On the above graph, we present the kernel densities estimates for the sale price with respect to different levels of the overall quality of the house. The first 3 or 4 worst levels are located almost entirely below $100,000. Each next level is further right on the x-axis (whole distributions are moving towards higher prices). The “average” level has taller distribution than others surrounding it (bar “poor”), maybe because people labelling the house as “average” if they think it is “good enough”. Then we can see a clear tendency of the distributions flattening and moving by bigger distances than before. “Very excellent” category has a really flat distribution, which means that you can find that quality in many price ranges (also more than per range - fat tails mean more houses on the tail prices), but they are still, on average, the most expensive.

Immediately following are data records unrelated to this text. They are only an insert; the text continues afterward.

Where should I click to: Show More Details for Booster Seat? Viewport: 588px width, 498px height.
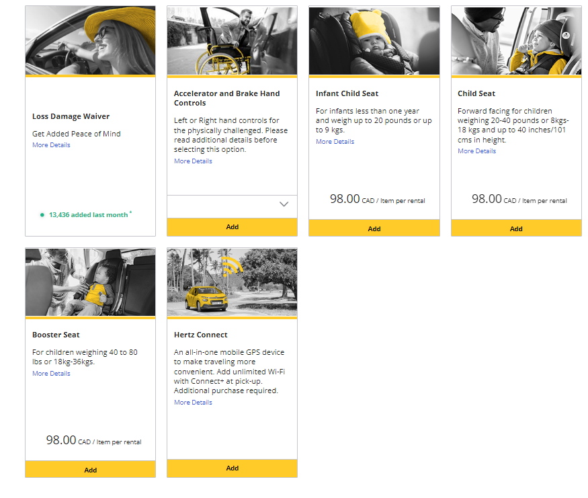click(x=51, y=374)
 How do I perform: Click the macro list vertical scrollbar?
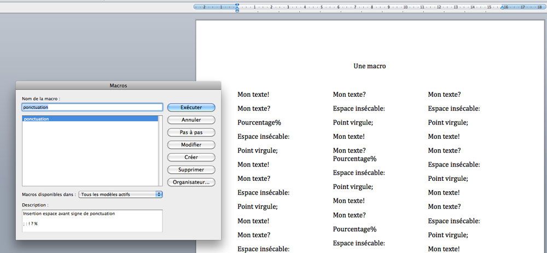[160, 150]
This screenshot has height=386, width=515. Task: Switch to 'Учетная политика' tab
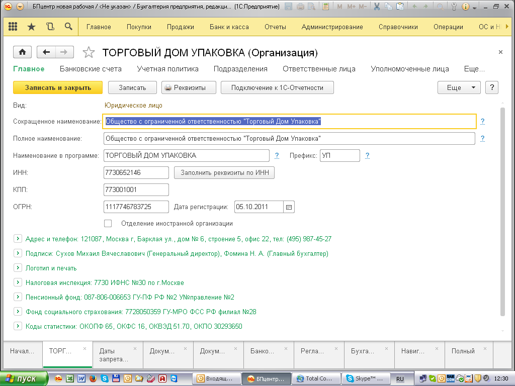[167, 69]
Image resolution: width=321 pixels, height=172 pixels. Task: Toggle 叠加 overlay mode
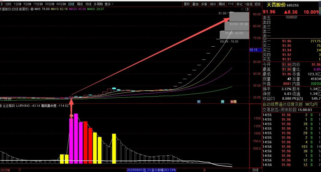click(196, 4)
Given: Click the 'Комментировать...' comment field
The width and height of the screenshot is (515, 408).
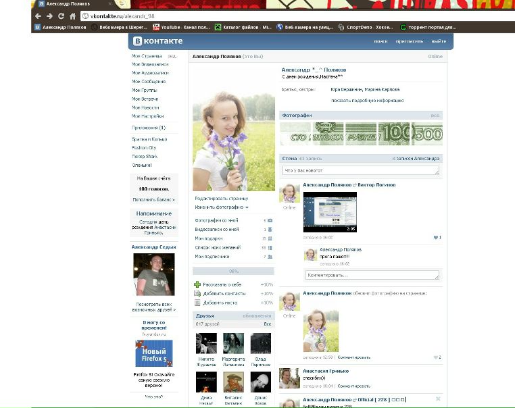Looking at the screenshot, I should [372, 275].
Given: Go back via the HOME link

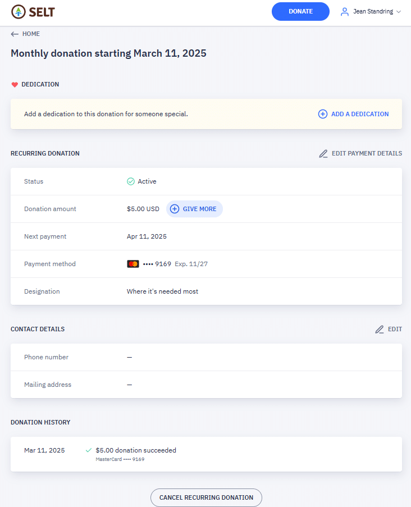Looking at the screenshot, I should click(x=31, y=34).
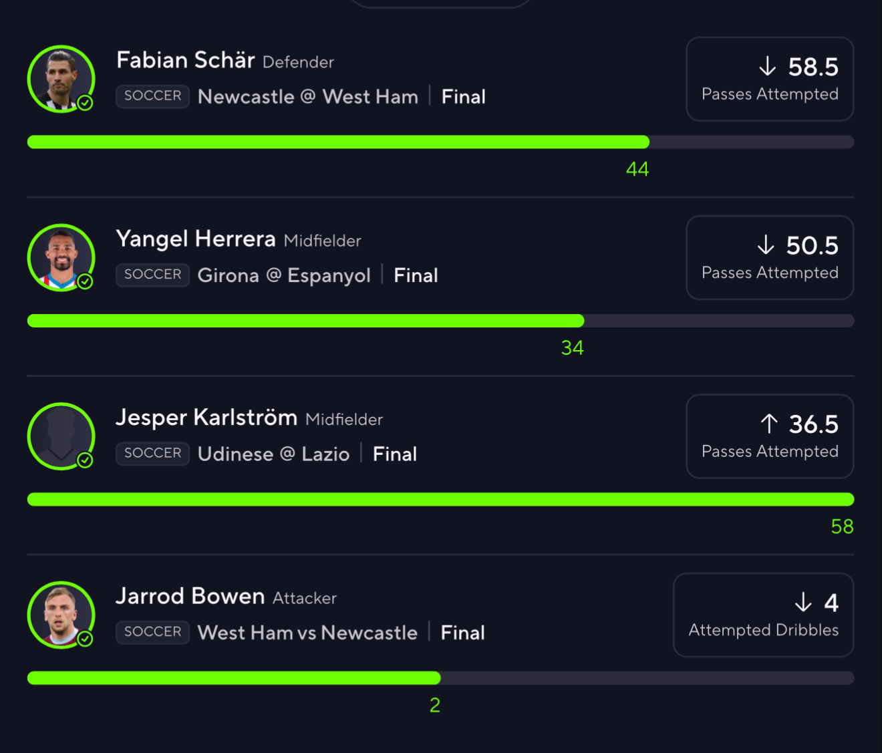The image size is (882, 753).
Task: Click the down arrow beside 4 dribbles
Action: 803,603
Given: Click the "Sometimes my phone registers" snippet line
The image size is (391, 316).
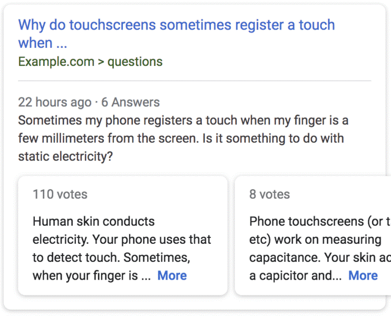Looking at the screenshot, I should pyautogui.click(x=183, y=120).
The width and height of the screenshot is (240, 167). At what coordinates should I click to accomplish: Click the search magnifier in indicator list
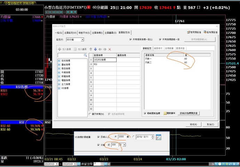[x=85, y=55]
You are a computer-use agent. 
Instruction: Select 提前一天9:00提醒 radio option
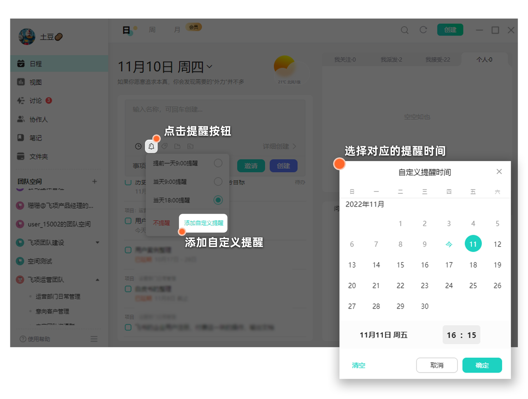218,163
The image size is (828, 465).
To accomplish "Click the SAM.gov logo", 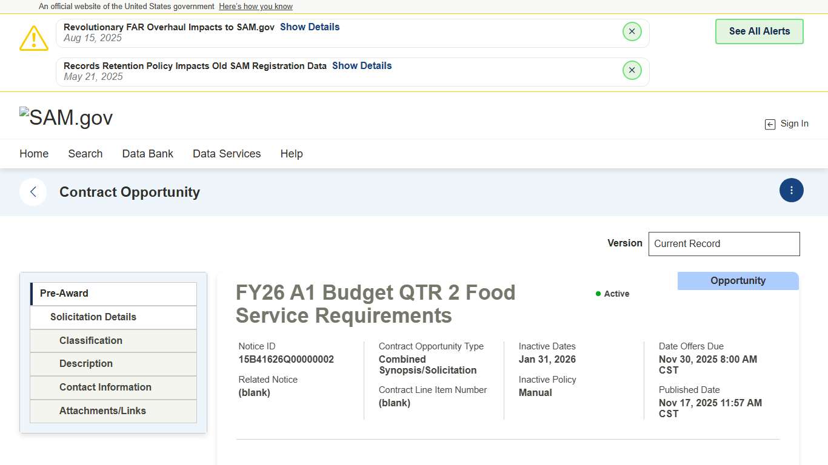I will (x=66, y=117).
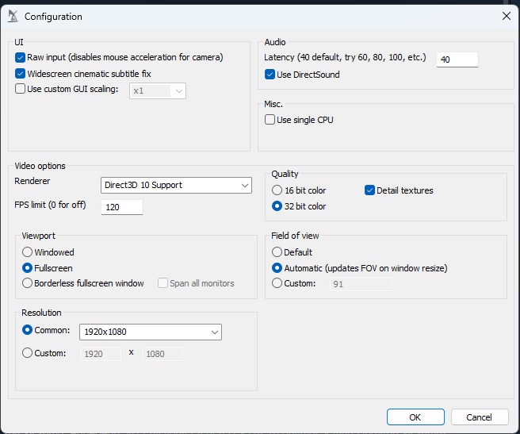520x434 pixels.
Task: Click the Cancel button
Action: (x=480, y=417)
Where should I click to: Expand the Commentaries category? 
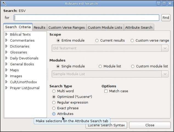(6, 40)
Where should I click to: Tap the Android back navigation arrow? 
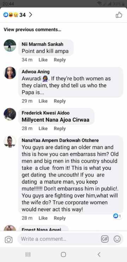pos(99,255)
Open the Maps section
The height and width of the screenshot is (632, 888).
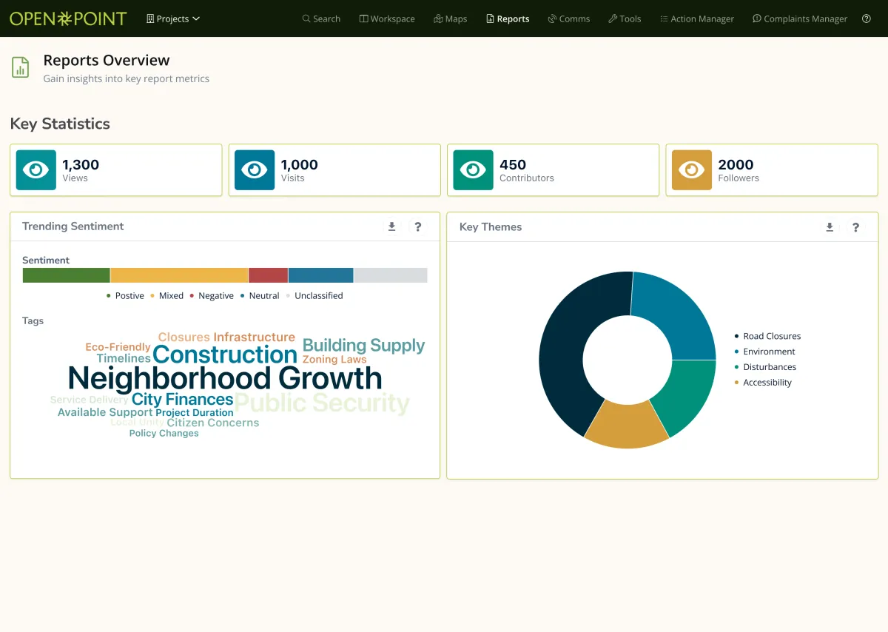pos(451,19)
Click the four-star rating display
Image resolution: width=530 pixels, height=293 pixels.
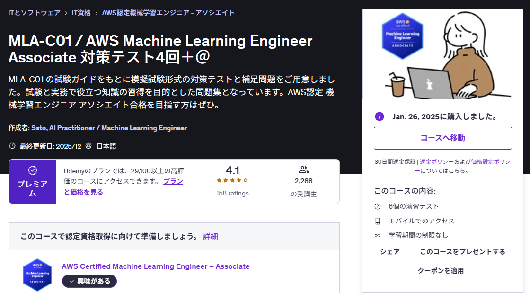click(232, 180)
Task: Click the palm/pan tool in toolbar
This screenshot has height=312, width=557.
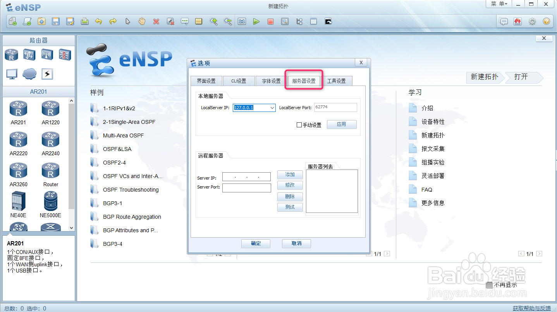Action: click(x=142, y=21)
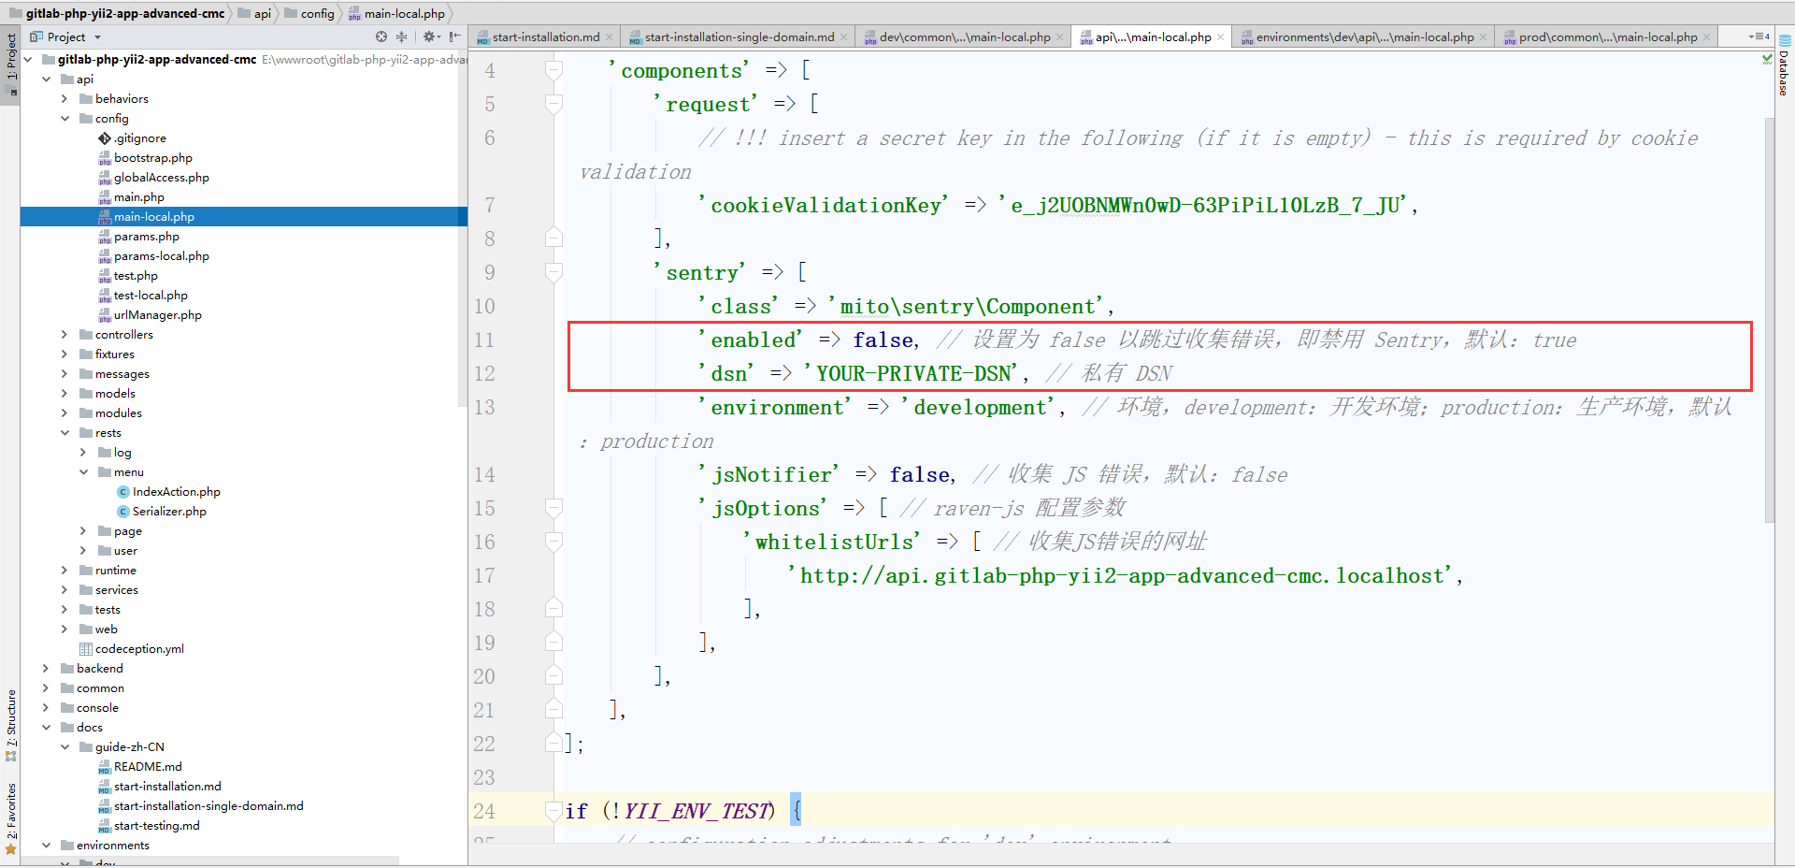Click config in breadcrumb navigation bar
The width and height of the screenshot is (1795, 868).
[317, 13]
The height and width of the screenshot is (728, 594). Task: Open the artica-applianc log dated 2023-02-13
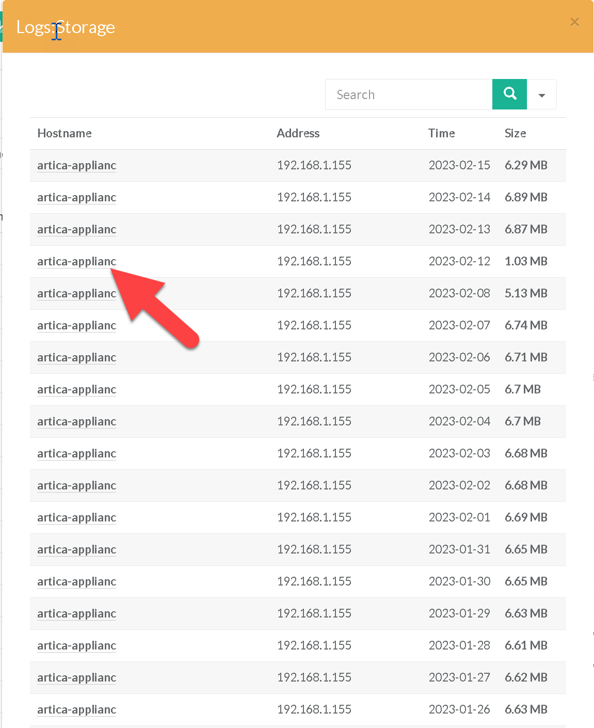click(76, 229)
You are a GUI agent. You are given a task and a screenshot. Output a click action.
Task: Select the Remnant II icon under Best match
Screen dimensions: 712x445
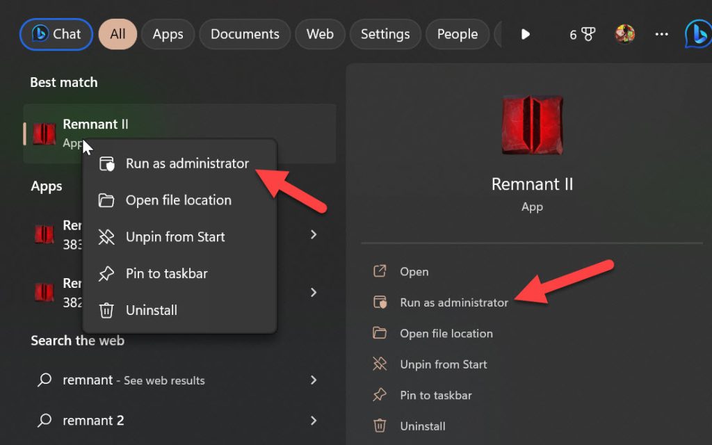pos(44,132)
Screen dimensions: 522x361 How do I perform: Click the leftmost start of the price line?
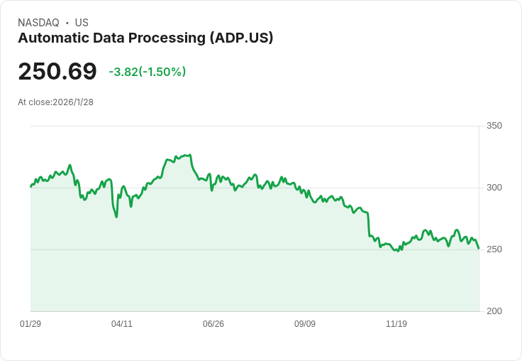[x=30, y=186]
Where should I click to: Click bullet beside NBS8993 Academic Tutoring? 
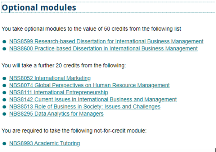4,144
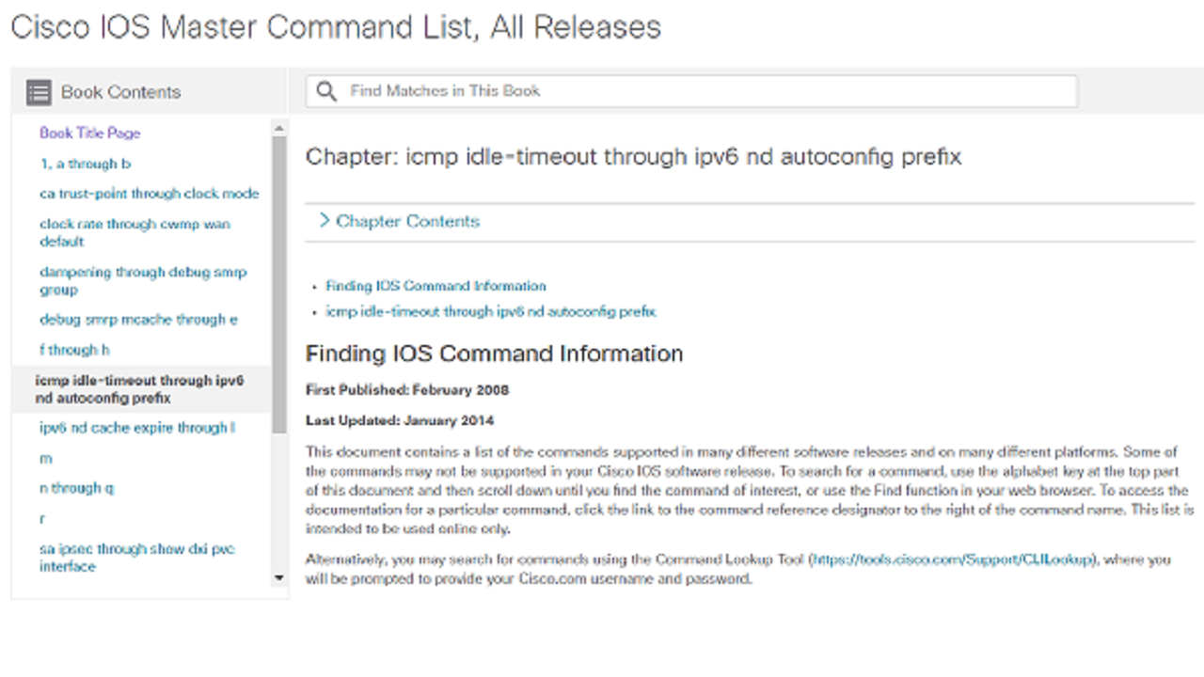Click 'icmp idle-timeout through ipv6 nd autoconfig prefix' bullet link
Image resolution: width=1204 pixels, height=677 pixels.
(491, 311)
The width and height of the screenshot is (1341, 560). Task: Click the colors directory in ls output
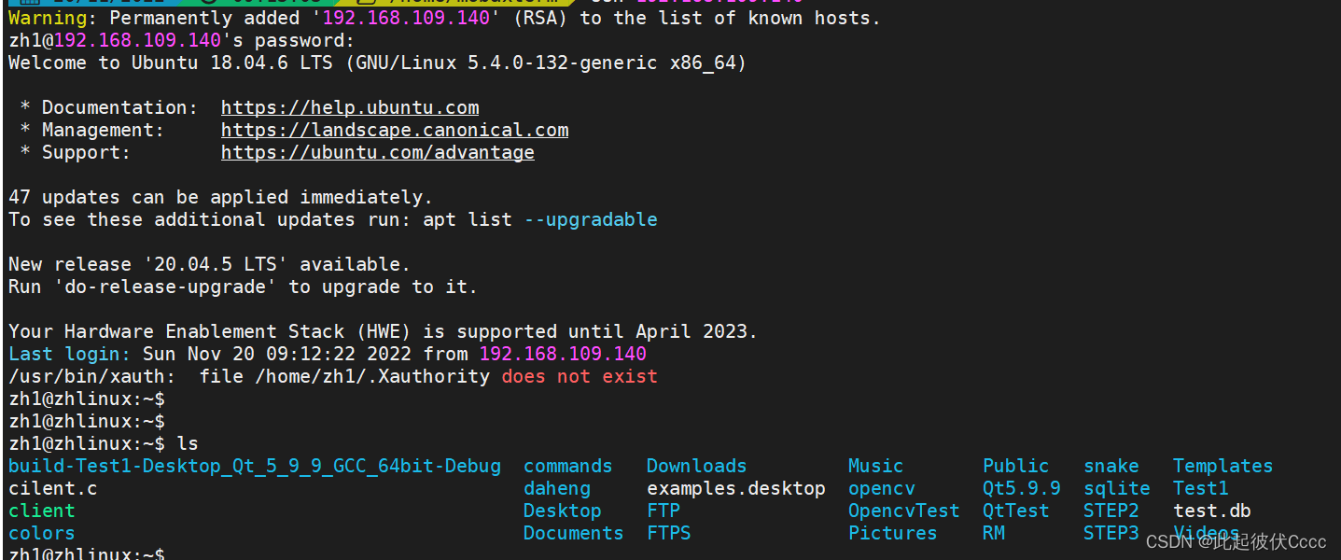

Similar in idea, but representing the levels of a different variable is the graph above. Here, we compare the overall condition of the house. Now the differences between levels are not that significant and follow a very weak trend at best. The distribution of houses in poor condition is clearly to the left of those in “excellent” condition, but from average above we cannot really distinguish the differences. The only one is the big right tail of “excellent” condition. Similar case is with “average”. Also, there is a spike in “poor” condition houses in the $350,000 - $400,000 segment. Thus, we can conclude that if the house is a rather expensive one, it will most probably be of excellent, average, or poor condition.
This heatmap’s purpose is to represent the overwhelming domination of single-family detached house type on the Ames market. It constitutes more than 80% of the whole dataset. The second most popular type of housing is a townhouse end unit, however, it is a mere fraction of the main type.
This interactive plot above lets us explore the connections between the type of material used for founding the house and the overall condition of the house. What stands out is that almost all the poured concrete foundations ended with houses in “average” condition. Cinder block constitutes a good part of every condition level, however, it takes more than half of “poor” and “above average” categories. It is hard to determine the existence of a “superior” founding material, however, brick and tile might be one - it has more houses in the top levels than in the “average” and “poor”, which cannot be said about other materials. Its low total number may be due to said exclusiveness or simply uncommon practice among builders in the US.
The city that was analyzed in this project is quite a special one - being relatively small, yet housing a state university. Despite that, the results of most of the analyzed aspects were not ground-breaking and rather reasonable. There were of course some unexpected turns like the Old Town being the cheapest district among the 11 taken into account. Nevertheless, the visualizations proved insightful in studying the housing market of the city of Ames. We have learned about many dependencies, connections and distributions and such knowledge may prove invaluable to anyone intrested in getting to know the specifics of Ames’ housing market. The stress in this work was put mainly on the prices and districts, but we also took a look at other, less obvious variables and their impact on the main two. The results of our work are undoubtedly informative on their own, but should one want to extend the study further - into modelling or predicting the prices - this is a solid background and a starting point for such research.